== Problem statement ==
Rewrite the entries below so that each "Find the location of" becomes "Locate", and leave everything else unchanged.

(Entries on where items appear)
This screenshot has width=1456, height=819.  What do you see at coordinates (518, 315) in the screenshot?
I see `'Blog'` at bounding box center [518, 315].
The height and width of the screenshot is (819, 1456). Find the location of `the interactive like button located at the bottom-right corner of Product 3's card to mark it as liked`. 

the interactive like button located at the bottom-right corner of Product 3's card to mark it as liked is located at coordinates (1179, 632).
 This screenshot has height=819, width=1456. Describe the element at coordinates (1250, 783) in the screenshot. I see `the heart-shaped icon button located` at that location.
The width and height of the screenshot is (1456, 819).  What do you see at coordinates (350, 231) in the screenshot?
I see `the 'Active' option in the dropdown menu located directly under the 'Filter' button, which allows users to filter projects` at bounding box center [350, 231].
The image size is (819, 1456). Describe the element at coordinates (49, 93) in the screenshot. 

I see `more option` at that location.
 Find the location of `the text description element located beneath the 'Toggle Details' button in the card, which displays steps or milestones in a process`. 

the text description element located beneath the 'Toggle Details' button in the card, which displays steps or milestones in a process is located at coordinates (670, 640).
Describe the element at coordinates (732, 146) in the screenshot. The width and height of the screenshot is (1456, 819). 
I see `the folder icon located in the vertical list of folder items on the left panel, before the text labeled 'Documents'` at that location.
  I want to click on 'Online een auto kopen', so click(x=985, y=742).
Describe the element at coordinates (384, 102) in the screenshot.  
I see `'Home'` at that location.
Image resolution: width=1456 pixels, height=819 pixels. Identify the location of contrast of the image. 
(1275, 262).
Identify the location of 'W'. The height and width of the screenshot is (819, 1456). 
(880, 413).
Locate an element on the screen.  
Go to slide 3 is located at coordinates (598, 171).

== Written reply ==
This screenshot has width=1456, height=819.  What do you see at coordinates (518, 315) in the screenshot?
I see `'Blog'` at bounding box center [518, 315].
The height and width of the screenshot is (819, 1456). Locate `the interactive like button located at the bottom-right corner of Product 3's card to mark it as liked`. 

the interactive like button located at the bottom-right corner of Product 3's card to mark it as liked is located at coordinates (1179, 632).
 This screenshot has height=819, width=1456. Describe the element at coordinates (1250, 783) in the screenshot. I see `the heart-shaped icon button located` at that location.
The width and height of the screenshot is (1456, 819).  What do you see at coordinates (350, 231) in the screenshot?
I see `the 'Active' option in the dropdown menu located directly under the 'Filter' button, which allows users to filter projects` at bounding box center [350, 231].
The image size is (819, 1456). Describe the element at coordinates (49, 93) in the screenshot. 

I see `more option` at that location.
 Locate `the text description element located beneath the 'Toggle Details' button in the card, which displays steps or milestones in a process`. 

the text description element located beneath the 'Toggle Details' button in the card, which displays steps or milestones in a process is located at coordinates (670, 640).
Describe the element at coordinates (732, 146) in the screenshot. The width and height of the screenshot is (1456, 819). 
I see `the folder icon located in the vertical list of folder items on the left panel, before the text labeled 'Documents'` at that location.
  I want to click on 'Online een auto kopen', so click(x=985, y=742).
Describe the element at coordinates (384, 102) in the screenshot.  
I see `'Home'` at that location.
Image resolution: width=1456 pixels, height=819 pixels. Identify the location of contrast of the image. 
(1275, 262).
Identify the location of 'W'. The height and width of the screenshot is (819, 1456). 
(880, 413).
Locate an element on the screen.  
Go to slide 3 is located at coordinates (598, 171).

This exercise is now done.